SELECTED EXCERPT:
※ ※ ※

Abstract
Objectives:
In patients with spinal osseous metastases at risk of biomechanical instability or with epidural cord compression, hybrid therapy involving separation surgery followed by post-operative stereotactic body radiotherapy (SBRT) is considered. Traditional titanium implants introduce artifacts on post-operative imaging required for radiation planning, in addition to beam attenuation and increased uncertainty. The recent use of radiolucent carbon fiber reinforced polyetheretherketone (CFR-PEEK) hardware has been shown to provide safe and comparable surgical outcomes as compared to conventional titanium implants. We aimed to assess the dosimetric impact of carbon fiber versus traditional titanium hardware in SBRT treatment planning.
Methods:
In this single institution retrospective series, we queried the electronic medical record and radiation planning systems to identify patients with osseous metastases who received separation surgery with CFR-PEEK hardware placement followed by post-operative spine SBRT from 2019-2020. Dosimetric analysis involved comparison of the original titanium treatment plans with reoptimized plans, during which titanium hardware electronic density was replaced with that of carbon fiber. With clinical goals maintained, dose calculations were performed using RayStation treatment planning system by way of a collapsed cone algorithm.
A D’Agostino-Pearson test was used to assess data for normality. Paired Student’s t-tests were utilized to compare three dosimetric outcomes in the setting of titanium and carbon fiber hardware. These included the planning target volume (PTV) coverage as represented by the volume of the PTV receiving at least the prescribed dose (%), the maximum point dose (dmax, cGy) to the spinal cord PRV (PRV, 2 mm margin), and the hot spot intensity as represented by the overall plan dmax (cGy).

※ ※ ※

RECORDED INFORMATION:

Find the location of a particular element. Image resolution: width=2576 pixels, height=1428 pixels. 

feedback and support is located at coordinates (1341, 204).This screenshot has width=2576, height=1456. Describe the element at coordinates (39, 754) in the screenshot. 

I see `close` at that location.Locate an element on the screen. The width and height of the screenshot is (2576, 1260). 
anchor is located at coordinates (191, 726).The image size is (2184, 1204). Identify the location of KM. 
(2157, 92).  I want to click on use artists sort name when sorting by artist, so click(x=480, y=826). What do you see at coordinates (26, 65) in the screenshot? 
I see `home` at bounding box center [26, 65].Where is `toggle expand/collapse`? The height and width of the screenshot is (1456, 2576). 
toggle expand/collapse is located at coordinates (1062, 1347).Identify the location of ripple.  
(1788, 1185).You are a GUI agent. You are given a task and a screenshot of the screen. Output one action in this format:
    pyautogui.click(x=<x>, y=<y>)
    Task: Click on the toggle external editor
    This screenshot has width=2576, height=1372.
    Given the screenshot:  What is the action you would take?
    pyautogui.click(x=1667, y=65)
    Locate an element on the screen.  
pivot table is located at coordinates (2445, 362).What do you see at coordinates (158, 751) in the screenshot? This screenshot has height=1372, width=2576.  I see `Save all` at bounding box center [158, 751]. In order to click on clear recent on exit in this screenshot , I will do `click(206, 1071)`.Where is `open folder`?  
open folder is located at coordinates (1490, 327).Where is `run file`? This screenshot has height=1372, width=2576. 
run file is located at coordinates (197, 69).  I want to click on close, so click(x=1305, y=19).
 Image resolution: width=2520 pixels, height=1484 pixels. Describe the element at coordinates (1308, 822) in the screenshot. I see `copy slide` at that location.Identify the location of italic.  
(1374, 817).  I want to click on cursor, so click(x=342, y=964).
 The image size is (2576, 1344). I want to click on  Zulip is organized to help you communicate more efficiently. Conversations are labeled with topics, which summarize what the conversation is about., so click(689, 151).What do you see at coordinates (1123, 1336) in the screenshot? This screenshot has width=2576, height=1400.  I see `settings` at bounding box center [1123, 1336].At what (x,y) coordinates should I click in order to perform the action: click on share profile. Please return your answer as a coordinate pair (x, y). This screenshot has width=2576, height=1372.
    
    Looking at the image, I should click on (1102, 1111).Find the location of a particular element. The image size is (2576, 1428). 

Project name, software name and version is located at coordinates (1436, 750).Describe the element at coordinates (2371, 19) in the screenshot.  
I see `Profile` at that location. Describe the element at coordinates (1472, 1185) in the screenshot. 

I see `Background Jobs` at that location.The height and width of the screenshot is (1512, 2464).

※ ※ ※

AIM OF THE TASK: Extend the abstract on carbon fiber versus titanium spinal hardware in SBRT planning, starting right after its final sentence.

RESPONSE TO THIS TASK:
Results:
Fourteen SBRT cases were selected for evaluation. All dosimetric outcomes assessed were found to be normally distributed (p>0.05). We found a statistically significant difference in PTV coverage between the original SBRT treatment plans with titanium hardware (mean 85.1 ± 7.9%), and the same plans reoptimized with carbon fiber hardware (mean 87.3 ± 6.6%; p=0.002). There was no significant difference in mean spinal cord PRV dmax between the titanium and carbon fiber plans (1846 ± 483 cGy vs. 1842 ± 495 cGy; p>0.05). A slight nonsignificant (p>0.05) increase in mean overall dmax was observed from 3932 ± 416 cGy in the titanium cohort as compared to 4111 ± 906 cGy in the carbon fiber cohort.
Conclusion(s):
Carbon fiber implants provide a slight, but statistically significant, increase in SBRT target coverage without degrading spinal cord PRV dmax. In addition to improved post-operative imaging, carbon fiber hardware may provide dosimetric advantages as compared to traditional titanium spinal implants and warrants further investigation in a larger cohort study.